[FRAGMENT ŹRÓDŁOWY]

....

Czas w rekrutacji wg HR Managera Digital Sphere – Wojciecha Wojnowskiego.
Rynek pracy ulega nieustannym zmianom. Wpływa na niego wiele czynników.
Wchodzące nowe pokolenia o zupełnie innych oczekiwaniach niż te, które już dobrze znamy, stale spadające bezrobocie czy zachodzące zmiany demograficzne. Następująca digitalizacja, wprowadza nowoczesne rozwiązania dając nam narzędzia usprawniające działania. Coraz częściej dbamy o jakość, a nie tylko o to by było jakoś. Kolejne branże borykają się z rynkiem pracownika narzucającym na pracodawców potrzebę ciągłego dostosowywania swoich procesów do bardzo szybko zmieniającego się otoczenia. I choć jakość procesu i wiążące się z nią wrażenie Kandydata są bardzo ważne, coraz częściej kluczowy okazuje się… czas.
Legendarne „zadzwonimy do Pani” albo już bardziej konkretne „skontaktujemy się z informacją zwrotną do 14 dni” odchodzą dziś do lamusa. ‘Po 14 dniach nasz Kandydat zwykle zdąży już złożyć wypowiedzenie, podpisać umowę z konkurencją, a często nawet wykonać pakiet badań wstępnych’. podkreśla Wojciech Wojnowski, HR Manager w firmie Digital Sphere. Wtedy informacja zwrotna może być już tylko wskazówką rozwojową dla Kandydata. Oczywiście jeśli poza informacją o wyniku procesu zawiera także informacje o powodach podjętej decyzji. Dobrą praktyką jest obecnie przekazanie pełnego feedbacku z zaznaczeniem zarówno mocnych jak i słabszych stron Kandydata. Coraz częściej jest to standard, szczególnie w dużych korporacjach i firmach z branży IT, gdzie konkurencja jest obecnie największa. ‘O taki feedback dbamy, kandydat poświęca czas na proces rekrutacji, w Positive Coworking poświęcamy więc nasz czas na przygotowanie i przekazanie profesjonalnego feedbacku’ dodaje Wojnowski.
Skąd bierze się magiczne i powtarzane jak mantra 14 dni? Rekruter poświęca ten czas na zdobywanie feedbacku od osoby technicznej/bezpośredniego przełożonego, dla których rekrutacja często posiada najniższy priorytet. Z pełnym feedbackiem ustawia się w kolejce do osób decyzyjnych, którzy zwykle ostatecznie akceptują decyzje związane z zatrudnieniem. Oczekuje, podobnie jak Kandydat. Napięcie rośnie.
Czy można inaczej? Można! Tylko jak?

....

[ZADANIA]
(a) Czy poniższe stwierdzenia zgadzają się z tekstem o czasie w rekrutacji? Przy każdym podaj „tak” lub „nie” oraz dosłownie przytocz rozstrzygające słowa tekstu.
(i) Bezrobocie stale rośnie.
(ii) Pełny feedback jest coraz częściej standardem, zwłaszcza w dużych korporacjach i firmach z branży IT.
(iii) Dla osoby technicznej lub bezpośredniego przełożonego rekrutacja często ma najwyższy priorytet.
(b) Rozwiń tekst o czasie w rekrutacji, dopisując jego dalszy ciąg od miejsca po ostatnim zdaniu.

[DANE WEJŚCIOWE]

....

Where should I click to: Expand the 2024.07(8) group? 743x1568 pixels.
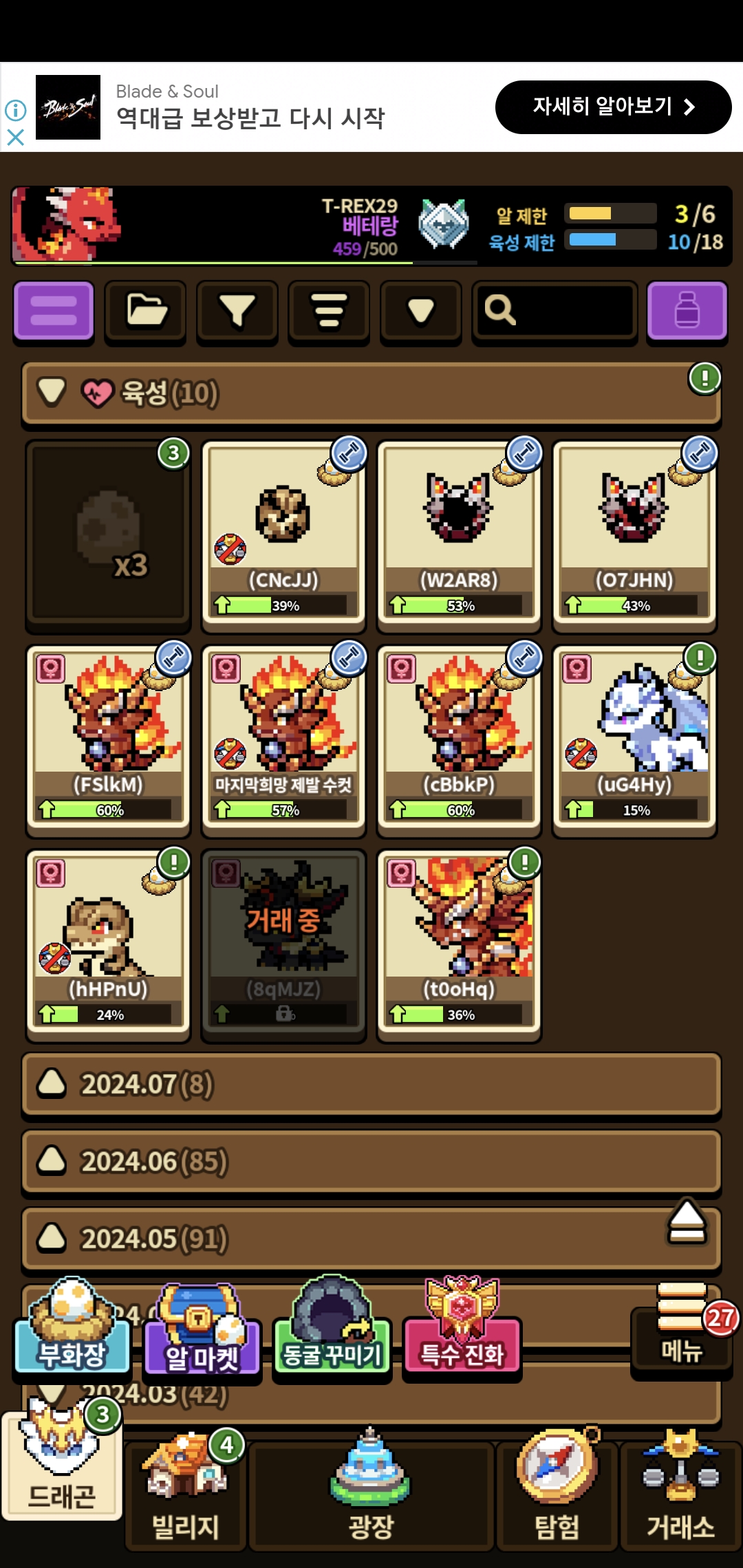coord(372,1085)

....

[ODPOWIEDZI DO ZADAŃ]
(a)
(i) Nie: „stale spadające bezrobocie”.
(ii) Tak: „Coraz częściej jest to standard, szczególnie w dużych korporacjach i firmach z branży IT”.
(iii) Nie: „dla których rekrutacja często posiada najniższy priorytet”.

(b)
Dobre przygotowanie procesu już na pierwszych etapach, pozwoli nam bardziej płynnie przejść przez jego kolejne fazy i usprawnić podejmowanie decyzji. Są to niemałe wyzwania, ale doskonale zaprocentują już wkrótce. Biznes zwykle komunikuje się krótko, często tylko podając ogólną nazwę stanowiska, i termin na domknięcie projektu. Najczęściej są to rekrutacje last minute bo projekt przecież rusza lada dzień. Dobry rekruter, nie odpuści tak szybko. Zdobędzie informacje o projekcie, szczegółowe wymagania wobec Kandydata wraz z oczekiwanym poziomem. Doświadczenie w branży pozwoli przewidzieć mu blisko 90% pytań, z którymi wkrótce wrócą potencjalni Kandydaci. I to już na tym etapie zbieramy odpowiedzi. Dlaczego? Ze względu na czas, który po rozpoczęciu procesu będzie kluczem. Komunikacja doprecyzowująca wymagania w trakcie procesu często konsumuje dni a nawet tygodnie. Dni, które wykorzysta dobrze przygotowana do procesu konkurencja! Jakie narzędzie znacznie usprawni zdobywanie informacji? Dla większości projektów, dobrym narzędziem będzie nawet zwykła tabelka podpięta pod gogle docs, przesłana do osoby technicznej jeszcze przed przyjęciem zlecenia. Tabelka ta zawiera podstawowe pytania związane z projektem, zespołem, głównymi zadaniami, narzędziami i zasadami pracy (zobacz w załączniku, jak robi to firma Digital Sphere). Znajomość tych zagadnień nie tylko usprawni nam komunikację z Kandydatem, sprawi też, że w oczach potencjalnych pracowników będziemy profesjonalnymi i kompetentnymi partnerami w rekrutacji. A z takimi osobami przecież rozmawia się najlepiej.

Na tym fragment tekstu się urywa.